Records for processing →
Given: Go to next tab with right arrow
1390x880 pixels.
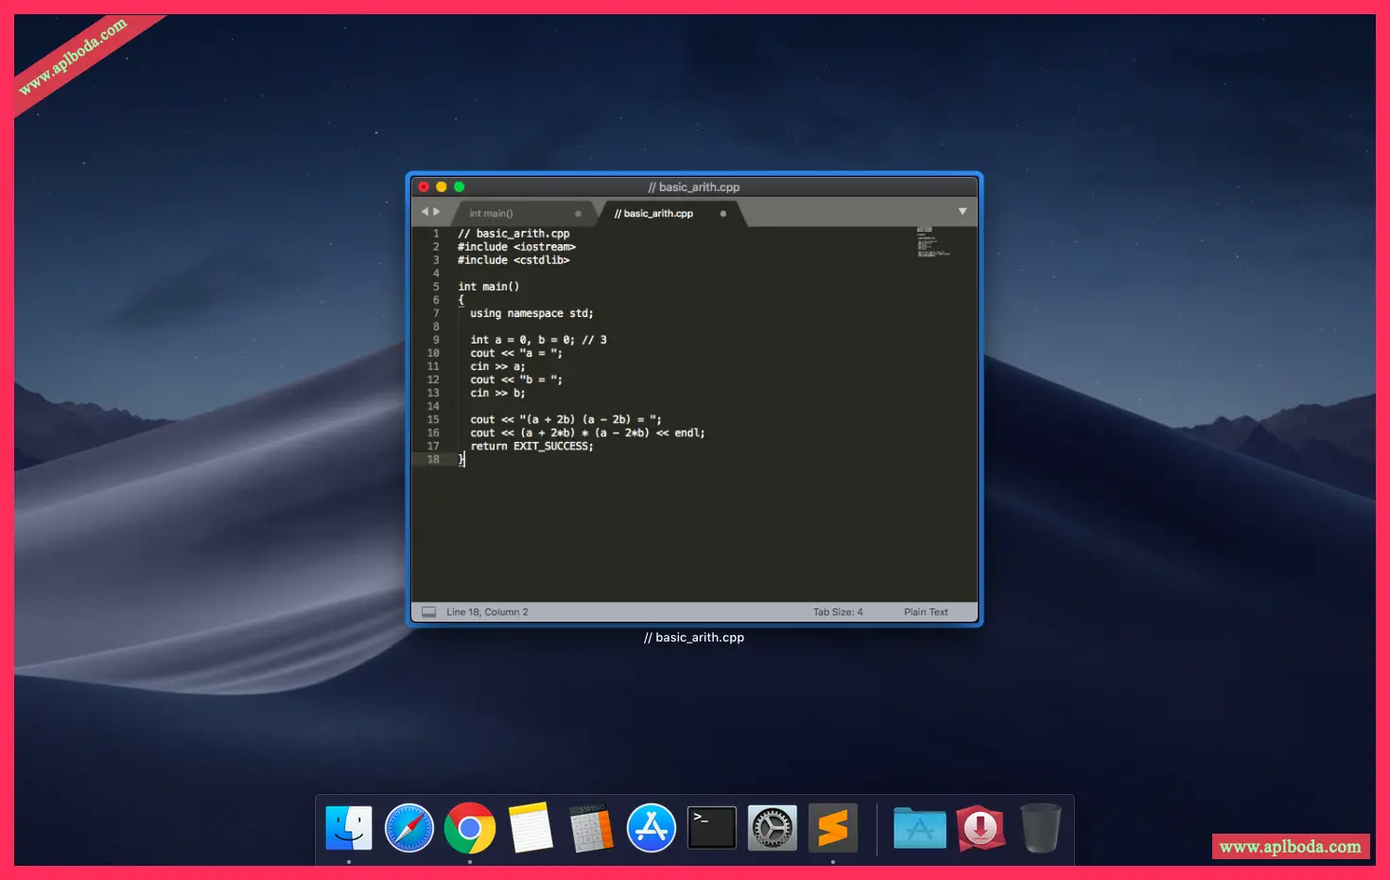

...

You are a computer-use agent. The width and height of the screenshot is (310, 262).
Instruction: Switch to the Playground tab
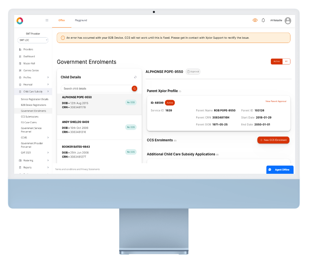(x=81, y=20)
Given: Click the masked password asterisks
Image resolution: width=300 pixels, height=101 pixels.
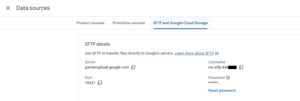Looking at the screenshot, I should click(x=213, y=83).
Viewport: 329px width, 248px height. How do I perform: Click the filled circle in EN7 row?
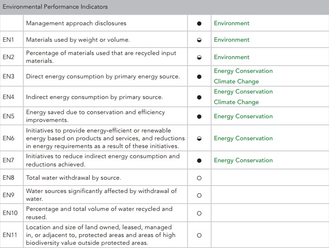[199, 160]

Task instructions → The lines you need are those with the word "Given"; list them from the entries.

Your solution →
Given: Go to next tab with right arrow
Given: Click the masked password asterisks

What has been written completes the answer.